Jordan stops to talk welfare reform

U.S. rep meets with employees at St. Marys factory

By Sydney Albert
ST. MARYS - U.S. Rep. Jim Jordan, R-Urbana, met with Setex Inc. employees on Thursday as part of a tour through his district to share information and curry favor for his bill, the Welfare Reform and Upward Mobility Act.
Jordan said the biggest change would be the addition of work requirements for benefits such as food-stamp programs.
"Right now, the way it's done is states get a waiver to impose work requirements," he said. "States aren't required to have a work requirement. We want the requirement to be there."
Work requirements were part of a welfare reform law in 1996; however, the Obama administration issued a directive that declared states no longer needed to comply with the law's work standards, he said.
"So we've had some time-limit components, work requirements in the past, and there's still work requirements for, I think in TANF (Temporary Assistance for Needy Families) where states have to demonstrate for half the population there's some kind of work component. We think it should apply across the board," Jordan said.
The work requirements would be for able-bodied adults, with and without dependents, though adults with dependents would be able to work less and still have access to benefits.
"So if you're a mom with a couple children, you wouldn't have 100 hours a month, you'd have 50 hours a month. If you've got a newborn, there's a grace time in our legislation," Jordan said.
The current bill also would require able-bodied adults without dependents to participate in a supervised job search for at least eight hours a week. In an effort to promote work, such adults may also be presented with opportunities to participate in "an activity selected by the state," which Jordan says can include volunteer work.

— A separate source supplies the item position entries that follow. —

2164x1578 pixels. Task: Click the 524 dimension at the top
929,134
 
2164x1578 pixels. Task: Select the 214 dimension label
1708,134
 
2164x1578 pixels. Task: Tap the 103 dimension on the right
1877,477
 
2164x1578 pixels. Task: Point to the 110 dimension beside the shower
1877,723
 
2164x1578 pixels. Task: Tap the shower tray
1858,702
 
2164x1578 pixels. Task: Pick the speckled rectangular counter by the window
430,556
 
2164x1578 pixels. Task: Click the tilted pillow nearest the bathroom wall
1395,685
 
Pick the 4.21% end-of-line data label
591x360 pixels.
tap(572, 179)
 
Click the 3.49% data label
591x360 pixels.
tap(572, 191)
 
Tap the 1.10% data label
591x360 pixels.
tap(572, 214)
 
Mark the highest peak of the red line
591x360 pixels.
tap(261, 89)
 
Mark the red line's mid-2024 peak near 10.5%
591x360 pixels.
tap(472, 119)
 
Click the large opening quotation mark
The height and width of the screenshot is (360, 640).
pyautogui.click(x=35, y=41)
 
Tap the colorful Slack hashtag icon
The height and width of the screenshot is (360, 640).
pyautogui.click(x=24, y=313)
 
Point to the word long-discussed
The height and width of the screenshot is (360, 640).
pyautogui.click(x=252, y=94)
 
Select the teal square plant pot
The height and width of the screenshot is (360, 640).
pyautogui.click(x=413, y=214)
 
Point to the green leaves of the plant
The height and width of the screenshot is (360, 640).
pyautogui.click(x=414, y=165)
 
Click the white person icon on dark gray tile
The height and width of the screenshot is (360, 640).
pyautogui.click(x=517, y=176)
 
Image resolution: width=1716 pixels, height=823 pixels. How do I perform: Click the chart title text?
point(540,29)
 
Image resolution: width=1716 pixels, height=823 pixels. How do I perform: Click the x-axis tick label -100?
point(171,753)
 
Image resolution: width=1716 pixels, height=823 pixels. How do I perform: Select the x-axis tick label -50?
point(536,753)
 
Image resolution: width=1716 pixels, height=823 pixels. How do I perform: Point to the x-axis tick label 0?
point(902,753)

"What happens is … when there's something you have to do to get the benefit, a lot of people will say, 'I'll forgo the benefit and I'll just get a second job or go get a job.' You know, they'll do something else, which we think is more productive. And there's studies that show over time those people do better. … You look at where they're at a year later and they're making more money than they would have been, than they were when they were under the food-stamp program," Jordan continued.
Setex plant manager Owen Whittington said a particular concern locally is a lack of both temporary and full-time workers. After talking with Jordan, he believes the reform has the potential to "filter down" and incentivize people to work.
"An able-bodied person should be incentivized to work, as opposed to being incentivized to stay at home," Whittington said.
Jordan said that welfare reform is a way to help everyone.
"It helps employers who need more employees, it helps the overall federal treasury, saving money there, but overall it helps people get out of welfare and get to a better life. We think it's an important piece of legislation," he said.
The bill calls for additional information to be reported concerning means-tested welfare spending both at the federal and state levels; adding a work preparation program for TANF recipients; and repealing of federally funded, means-tested housing programs and replacing them with block housing grants. It also includes a section prohibiting federal funding of abortion except in cases of rape, incest or a condition that threatens the life of the mother.